As China’s trust sector expands, more than half of the $3.5-trillion industry is being managed through intermediaries that act as “channels” in a complex web of financing outside the formal banking system, an industry body said Monday.
The channeling business in China has grown exponentially in recent years, as banks, companies and high-net-worth individuals invested customers’ deposits or their own cash in high-yield products via nonbank vehicles such as trusts to achieve higher returns.
Regulators have tried to curb growth in this corner of the shadow banking system as off-balance-sheet activities beyond the reach of regulators could easily escape institutional oversight and exacerbate systemic risks.

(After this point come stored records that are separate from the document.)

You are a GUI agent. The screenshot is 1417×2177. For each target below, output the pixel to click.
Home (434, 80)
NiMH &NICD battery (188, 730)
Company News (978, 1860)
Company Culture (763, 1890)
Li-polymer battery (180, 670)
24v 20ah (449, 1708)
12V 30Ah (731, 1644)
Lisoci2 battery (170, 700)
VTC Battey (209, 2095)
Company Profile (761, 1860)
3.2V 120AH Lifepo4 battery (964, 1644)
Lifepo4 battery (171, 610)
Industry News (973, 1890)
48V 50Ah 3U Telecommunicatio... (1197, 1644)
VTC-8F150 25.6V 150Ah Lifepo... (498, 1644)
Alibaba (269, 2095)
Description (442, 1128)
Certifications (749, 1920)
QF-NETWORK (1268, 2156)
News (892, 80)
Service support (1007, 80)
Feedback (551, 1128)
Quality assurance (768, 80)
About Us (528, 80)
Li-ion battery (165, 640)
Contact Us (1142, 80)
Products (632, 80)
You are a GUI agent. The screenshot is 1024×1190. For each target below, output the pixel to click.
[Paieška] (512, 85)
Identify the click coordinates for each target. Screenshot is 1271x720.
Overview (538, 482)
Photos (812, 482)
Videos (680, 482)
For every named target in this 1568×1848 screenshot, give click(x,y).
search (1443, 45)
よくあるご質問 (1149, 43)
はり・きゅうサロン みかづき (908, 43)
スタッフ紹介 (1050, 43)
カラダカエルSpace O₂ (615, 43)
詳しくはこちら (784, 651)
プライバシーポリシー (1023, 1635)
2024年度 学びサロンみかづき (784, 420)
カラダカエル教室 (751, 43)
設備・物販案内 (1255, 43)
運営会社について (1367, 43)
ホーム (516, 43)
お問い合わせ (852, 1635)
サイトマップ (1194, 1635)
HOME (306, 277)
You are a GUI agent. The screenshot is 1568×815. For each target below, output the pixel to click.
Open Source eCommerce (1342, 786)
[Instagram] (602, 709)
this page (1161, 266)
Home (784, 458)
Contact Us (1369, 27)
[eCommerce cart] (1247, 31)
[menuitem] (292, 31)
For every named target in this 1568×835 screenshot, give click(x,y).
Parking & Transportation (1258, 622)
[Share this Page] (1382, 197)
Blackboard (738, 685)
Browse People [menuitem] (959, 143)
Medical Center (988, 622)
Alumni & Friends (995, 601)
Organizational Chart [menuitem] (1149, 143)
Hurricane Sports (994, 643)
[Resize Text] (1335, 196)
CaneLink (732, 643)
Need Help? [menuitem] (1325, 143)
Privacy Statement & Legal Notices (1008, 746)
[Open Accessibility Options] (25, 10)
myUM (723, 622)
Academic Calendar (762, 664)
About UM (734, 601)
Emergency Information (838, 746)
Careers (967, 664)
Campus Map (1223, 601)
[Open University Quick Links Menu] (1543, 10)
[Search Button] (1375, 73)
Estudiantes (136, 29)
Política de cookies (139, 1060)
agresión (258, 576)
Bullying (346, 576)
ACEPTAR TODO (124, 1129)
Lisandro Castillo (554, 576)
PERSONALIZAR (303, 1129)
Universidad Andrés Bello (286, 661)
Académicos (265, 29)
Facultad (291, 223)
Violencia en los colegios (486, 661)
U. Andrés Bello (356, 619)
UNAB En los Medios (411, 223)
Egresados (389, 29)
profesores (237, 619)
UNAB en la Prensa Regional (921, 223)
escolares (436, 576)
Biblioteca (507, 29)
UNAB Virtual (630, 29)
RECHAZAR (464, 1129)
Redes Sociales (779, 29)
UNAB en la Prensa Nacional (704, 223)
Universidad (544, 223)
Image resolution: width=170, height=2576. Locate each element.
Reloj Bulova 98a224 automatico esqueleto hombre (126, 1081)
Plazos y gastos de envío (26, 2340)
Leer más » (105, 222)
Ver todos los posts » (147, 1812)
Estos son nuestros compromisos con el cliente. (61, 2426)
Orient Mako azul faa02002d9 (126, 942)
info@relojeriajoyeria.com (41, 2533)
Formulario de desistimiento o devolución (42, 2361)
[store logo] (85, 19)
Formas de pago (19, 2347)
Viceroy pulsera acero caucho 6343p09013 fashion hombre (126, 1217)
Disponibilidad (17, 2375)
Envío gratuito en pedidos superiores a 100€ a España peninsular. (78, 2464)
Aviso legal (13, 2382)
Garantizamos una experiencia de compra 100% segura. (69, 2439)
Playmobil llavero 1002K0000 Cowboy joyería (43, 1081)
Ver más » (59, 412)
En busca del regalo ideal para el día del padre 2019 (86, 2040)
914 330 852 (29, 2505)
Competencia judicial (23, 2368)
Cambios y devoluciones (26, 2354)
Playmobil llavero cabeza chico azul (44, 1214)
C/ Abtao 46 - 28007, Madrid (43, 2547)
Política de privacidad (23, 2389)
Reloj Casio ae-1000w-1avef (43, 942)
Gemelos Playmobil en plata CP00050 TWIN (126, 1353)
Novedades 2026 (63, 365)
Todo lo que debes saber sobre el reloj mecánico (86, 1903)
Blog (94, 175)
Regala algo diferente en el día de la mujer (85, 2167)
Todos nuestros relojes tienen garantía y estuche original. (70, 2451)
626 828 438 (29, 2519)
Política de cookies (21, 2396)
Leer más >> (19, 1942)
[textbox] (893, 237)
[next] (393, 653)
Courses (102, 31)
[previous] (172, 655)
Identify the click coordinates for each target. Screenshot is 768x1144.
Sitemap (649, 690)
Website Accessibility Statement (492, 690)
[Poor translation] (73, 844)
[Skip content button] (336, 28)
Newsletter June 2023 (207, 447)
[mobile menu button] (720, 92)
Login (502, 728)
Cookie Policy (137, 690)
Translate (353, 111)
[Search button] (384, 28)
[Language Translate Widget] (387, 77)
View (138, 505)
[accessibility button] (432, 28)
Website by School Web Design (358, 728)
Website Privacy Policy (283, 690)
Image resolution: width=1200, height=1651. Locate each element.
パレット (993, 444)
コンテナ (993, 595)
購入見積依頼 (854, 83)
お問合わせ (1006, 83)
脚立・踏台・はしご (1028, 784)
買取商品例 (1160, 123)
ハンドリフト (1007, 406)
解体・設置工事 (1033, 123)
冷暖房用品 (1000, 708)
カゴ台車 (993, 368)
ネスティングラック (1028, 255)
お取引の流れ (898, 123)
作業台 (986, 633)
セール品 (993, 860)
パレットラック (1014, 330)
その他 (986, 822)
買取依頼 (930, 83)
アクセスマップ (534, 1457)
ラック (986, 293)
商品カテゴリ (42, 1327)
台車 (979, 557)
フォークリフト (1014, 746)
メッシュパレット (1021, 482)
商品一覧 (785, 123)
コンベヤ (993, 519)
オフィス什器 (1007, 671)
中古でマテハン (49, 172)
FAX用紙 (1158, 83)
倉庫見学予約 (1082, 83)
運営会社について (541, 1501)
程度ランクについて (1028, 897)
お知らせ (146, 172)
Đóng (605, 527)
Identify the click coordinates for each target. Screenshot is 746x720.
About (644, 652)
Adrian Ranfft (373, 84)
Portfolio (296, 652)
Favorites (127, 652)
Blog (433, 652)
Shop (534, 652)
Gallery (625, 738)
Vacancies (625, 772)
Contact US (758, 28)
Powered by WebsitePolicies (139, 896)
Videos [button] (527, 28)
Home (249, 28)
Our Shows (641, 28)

As of the end of June, total trust assets in China stood at 23.14 trillion yuan ($3.53 trillion), up 5.33% from a quarter earlier, according to the China Trustee Association. Quarterly growth slowed from an 8.65% rate in the first quarter of 2017.
In the second quarter, 53.92% of the assets managed by trusts are in fact channels, up 1.66 percentage points from the first quarter.
Being a channel means that these trusts do nothing on their own to manage their assets, but rather follow the instructions of the trustor. Nearly 90% the 1.17 trillion yuan that flowed into the trust sector during the second quarter are now under such passive trust management.
In addition, a quality of assets under management by trusts slipped in the second quarter. The ratio of nonperforming assets managed by trust companies grew to 0.6% in the second quarter, up from 0.56% in the first quarter, the association said.
Financial institutions such as brokerages, insurers and trust companies can all act as channels. While both insurance and securities market watchdogs have stepped up efforts in the second half of 2016 to restrict the channeling business, the regulator of asset management industry has apparently been slow to react, which in part explains the vibrancy of the channeling business in the trust industry, market watchers said.
Financial regulators made a bold and unprecedented display of unity in February by proposing, for the first time, one overarching regulatory framework that targets the more than the 100 trillion-yuan asset management industry, Caixin reported earlier. But there hasn’t been much progress announced since then.